Methods and compositions for treating protein aggregation diseases

Unmet Need

Neurodegenerative disease affects more than 50 million people per year. Certain neurodegenerative diseases, like Alzheimer’s disease, result from the accumulation of amyloid-forming proteins in the brain, which results in cognitive impairment and has a substantial economic burden. Alzheimer’s disease affects over 6 million people in the United States. There is currently no effective therapy. Alzheimer’s disease is believed to be caused by the accumulation of tau proteins and Aβ plaques. In a healthy brain, AQP4 naturally clears these plaques from the brain via the glymphatic system. In the brain of an Alzheimer’s patient, however, AQP4 is dysregulated, disrupting this glymphatic clearance and resulting in the accumulation of plaques. There is a need for a therapy which restores the glymphatic clearance of Aβ plaques.

Technology

Duke inventors have developed a novel gene therapy to clear tau proteins and Aβ plaques from the brain of patients with Alzheimer’s disease. Specifically, Duke inventors have developed an adeno-associated viral (AAV) gene therapy vector containing the human aquaporin 4 (AQP4) transcript variant 1 mRNA sequence.
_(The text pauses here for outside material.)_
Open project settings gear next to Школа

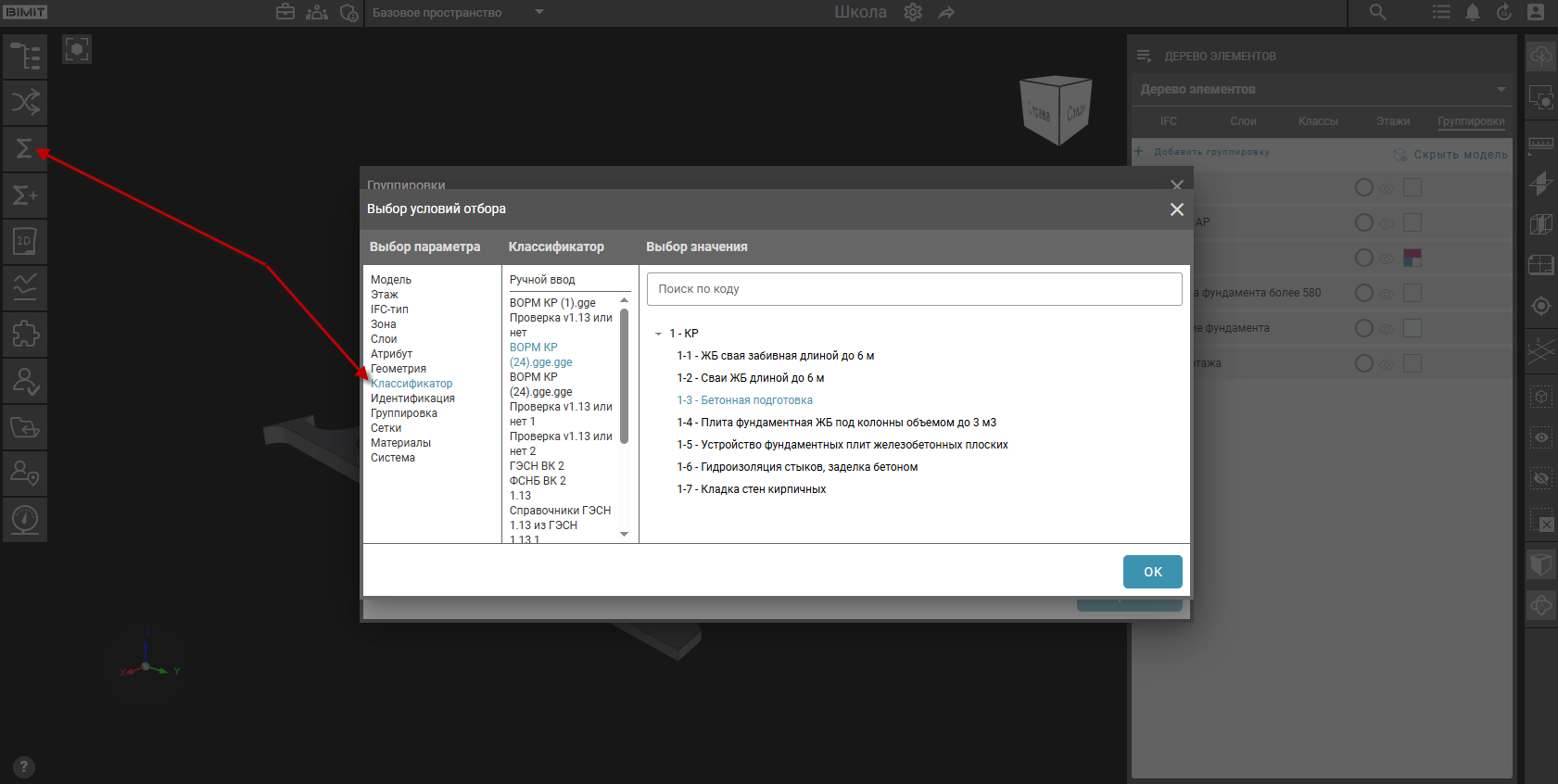pyautogui.click(x=913, y=12)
This technology has been demonstrated with in vivo experiments in mice to increase AQP4 expression and improve clearance of tau protein and Aβ plaques.

Other Applications

This technology restores glymphatic clearance of protein aggregates, and it could also be used for the treatment of other protein-aggregation diseases such as Parkinson’s diseases, amyotrophic lateral sclerosis, dementia with Lewy bodies, frontotemporal dementia, and Huntington’s disease.

Advantages

• Can be used as a novel mechanism to eliminate the tau proteins and Aβ plaques, which accumulate in the brains of Alzheimer’s patients.
• AAV gene therapy vector can be used to deliver a single treatment for safe and durable gene therapy delivery.